Desde 2015, quando saiu o primeiro longa da série animada Shaun, o Carneiro eu comento que as animações em stop-motion são como outsiders no cinema atual, disputado pelas animações em CGI, que envolvem outras complexidades narrativas. Sempre fico impressionada assistindo os bastidores das famosas animações “de massinha” e de como cada personagem é moldado de forma a lidar com movimentos e performance muito específicos. Quase seis anos depois, o estúdio inglês Aardman – especializado no gênero e na ativa desde 1972 – ainda é o responsável pelas novas aventuras do carneiro Shaun em A Fazenda Contra-Ataca. O filme é distribuído pela Netflix e traz uma visada interessante da ideia de uma invasão alienígena.
Tudo está muito tranquilo na cidadezinha inglesa de Mossingham, inclusive na fazenda onde vivem Shaun e sua família de ovelhas, o cão Bitzer, o fazendeiro, as galinhas e o resto dos animais. A família de Shaun continua causando confusão e o cão tenta controlá-los. Uma das peripécias do carneiro – tentando encomendar algumas pizzas no computador do humano – coincide com a chegada de um pequeno alienígena (que lembra um cão azul e rosa) que já surgiu causando confusões com a sua impossibilidade de comunicação com seres da Terra. Lu-la faz amizade com Shaun e já dá para imaginar que os dois juntos vão causar algumas confusões enquanto os moradores da cidadezinha lidam com o fenômeno alienígena na região.
Assim como no primeiro filme, o enredo de A Fazenda Contra-Ataca parece simples e até mesmo bobo. Porém, há espaço para fazer referências literárias, a outros filmes clássicos do gênero e ainda brincar com a forma humana-animal-alienígena dos personagens. Aliás, a questão da relação entre humanos e animais – assim como suas estruturas de organização – é um dos pontos mais bem desenvolvidos tanto nos filmes quanto na série do personagem Shaun. Os humanos, quando aparecem, são dotados de características pouco complexas em relação aos animais e assim a narrativa dá agência a esses últimos, que são cheios de camadas subjetivas e tem suas próprias personalidades, levando as pessoas que assistem a pensar sobre seus próprios comportamentos.

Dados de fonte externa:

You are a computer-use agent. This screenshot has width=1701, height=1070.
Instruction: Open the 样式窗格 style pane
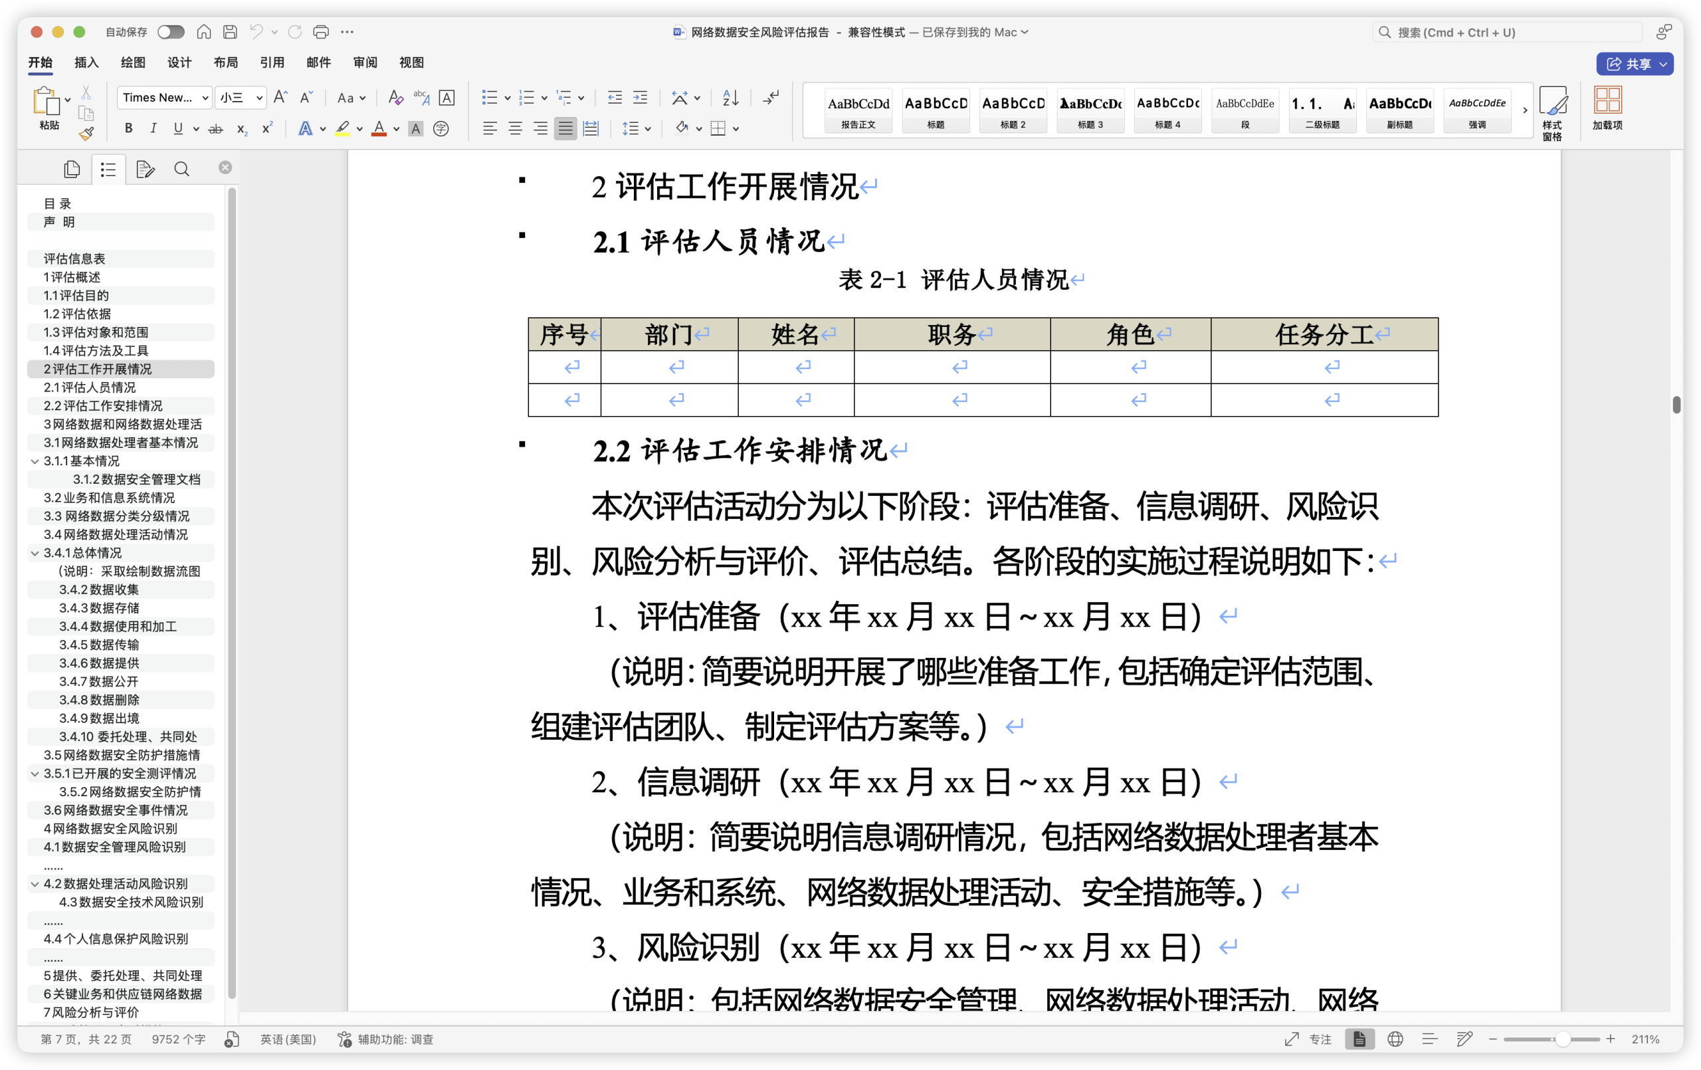1553,111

Outro ponto interessante é a ausência de uma língua específica, humanos e animais não falam inglês ou qualquer outra conhecida, não há uma única linha de legenda no filme e isso dá um tom de universalidade para ele. Todos os personagens soltam grunhidos específicos e isso torna ainda mais interessante a presença de Lu-la, o alienígena. Assim como em Contatos Imediatos de Terceiro Grau, “o diálogo” se dá entre códigos facilmente reconhecidos de forma simpática. Em vez desse ser estrangeiro mostrar que vem de outro lugar através da fala, mostra essa condição em comportamentos excessivos e de descobertas – por exemplo, Lu-la se fascina pelos doces – ou ainda, brincando de imitar humanos e/ou animais, sempre realçando algum comportamento caricato.
A forma reconhecível do pequeno alienígena – não causando estranhamento dele ser um outro ou estrangeiro – dialoga com o fato de um carneiro e um cão disputarem espaço em uma fazenda onde o único humano é bastante atrapalhado e nem de longe tem a sagacidade dos animais, como já comentado. Se no primeiro filme os animais se organizam para passar a perna em seres humanos para poderem se divertir, aqui eles estão ainda mais organizados e cheios de trunfos na manga para poderem atuar juntos para que humanos não tenha poder de decisão nem sobre eles, muitos menos sobre o pequeno ser extraterrestre.
No fim de tudo, A Fazenda Contra-Ataca é um filme sobre amizade, pertencimento, sobre barreiras de senso comum de comportamento do que se considera normal e a ideia do outro como algo estrangeiro e diferente. Isso tudo é feito de forma divertida, como toda boa animação, borrando a ideia do que é feito para crianças e adultos.